The soil is good, but the birds stole our seeds, and that’s ok. God is still scattering seeds.
When I think about stewardship, I imagine the bag of seeds God has tossed to me. The bag is full of time, talent, and treasure. When I open that bag, I reach in and give the first handful back to God. This is time spent with family, friends, and building new relationships. This is my talents, education, and training to be of service to those around me. This is preparing for a life of financial well-being so that I can continue to give generously. And it seems that no matter what the seeds will produce enough.
I hope that sharing my personal experiences with stewardship will inspire others to share their stories. Thanks to Stewardship Kaleidoscope, I believe that owning our personal stories is the first step in creating a Third Church generosity story. Each of us brings different skills to the Third Church garden, with different ideas about what to do with the seeds, how to best pull weeds and move rocks, and how to keep the birds fed without losing our seeds. I know that we can create a garden that will produce good fruit, love, joy, peace, patience, kindness, goodness, faithfulness, gentleness, and self-control (Galatians 5:22-23), because the soil is good and God is still scattering seeds. And we are enough.
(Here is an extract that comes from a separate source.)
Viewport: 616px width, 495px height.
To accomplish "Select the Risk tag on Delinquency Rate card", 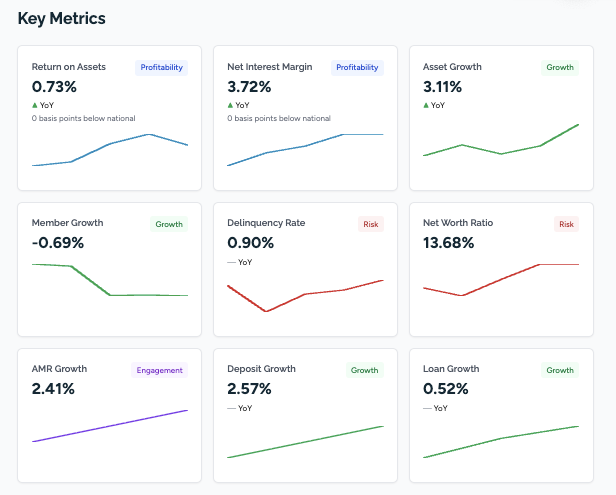I will click(370, 224).
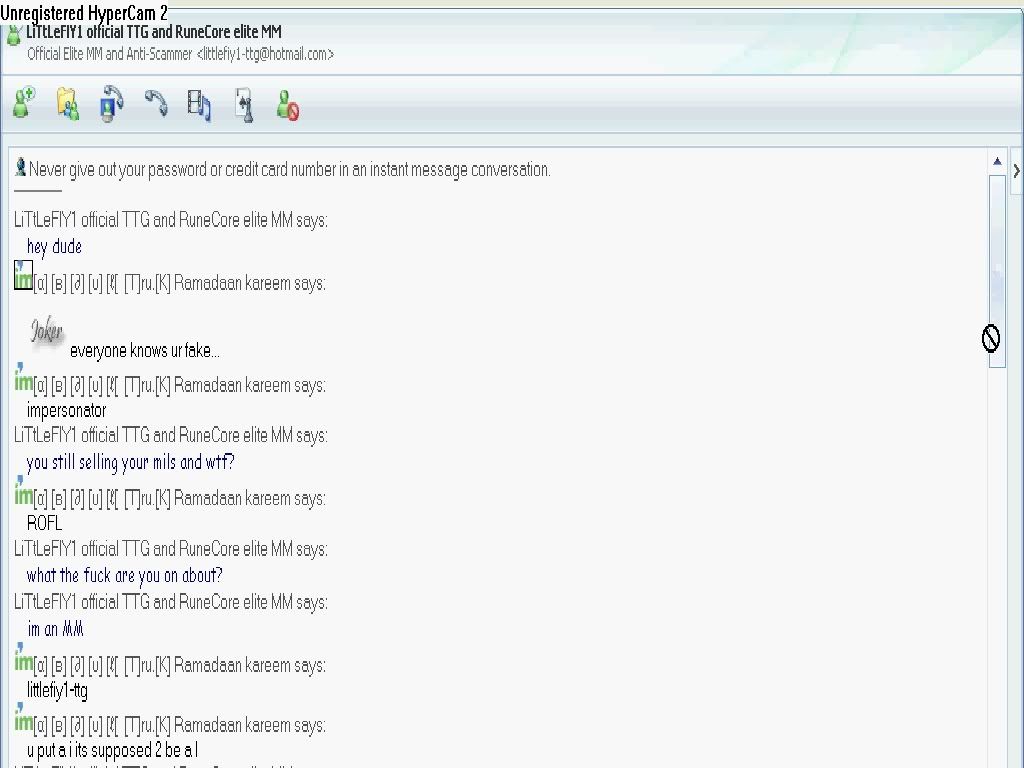Image resolution: width=1024 pixels, height=768 pixels.
Task: Click the 'hey dude' message text
Action: coord(55,247)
Collecting the offering / moment of dedication / reflection on stewardship
Stewardship season is upon us, and perhaps that is the most appropriate focus in these tumultuous times. Stewardship is not something we do only in a well-appointed sanctuary. Stewardship is about how we live, each day, as the people of God. Our pastors have crafted sermons for this season to help us to examine ourselves and our commitment to God and neighbor. These sermons are calls to a new way of looking at our faith in this season. Even in our grief over not being able to worship together in our sanctuary, we can still worship God. Even in a world so violently divided, we can still love our neighbors. Even when we are afraid of scarcity, we can trust that God will provide enough for us to live sufficiently. If we take Jesus’ message seriously, our question to ourselves should be how has my faith helped others? How do my actions contribute to my love for God and neighbor? What have I done to make this earth feel more like heaven for my neighbors, especially those who are in need of compassionate care? The answers to those questions lie in how we use our time, talents, and treasures. As we listen to the anthem today, we can take a moment to give online through the website or write a check and mail it in, but most importantly let us reflect on how our love for God and neighbor should influence our lives.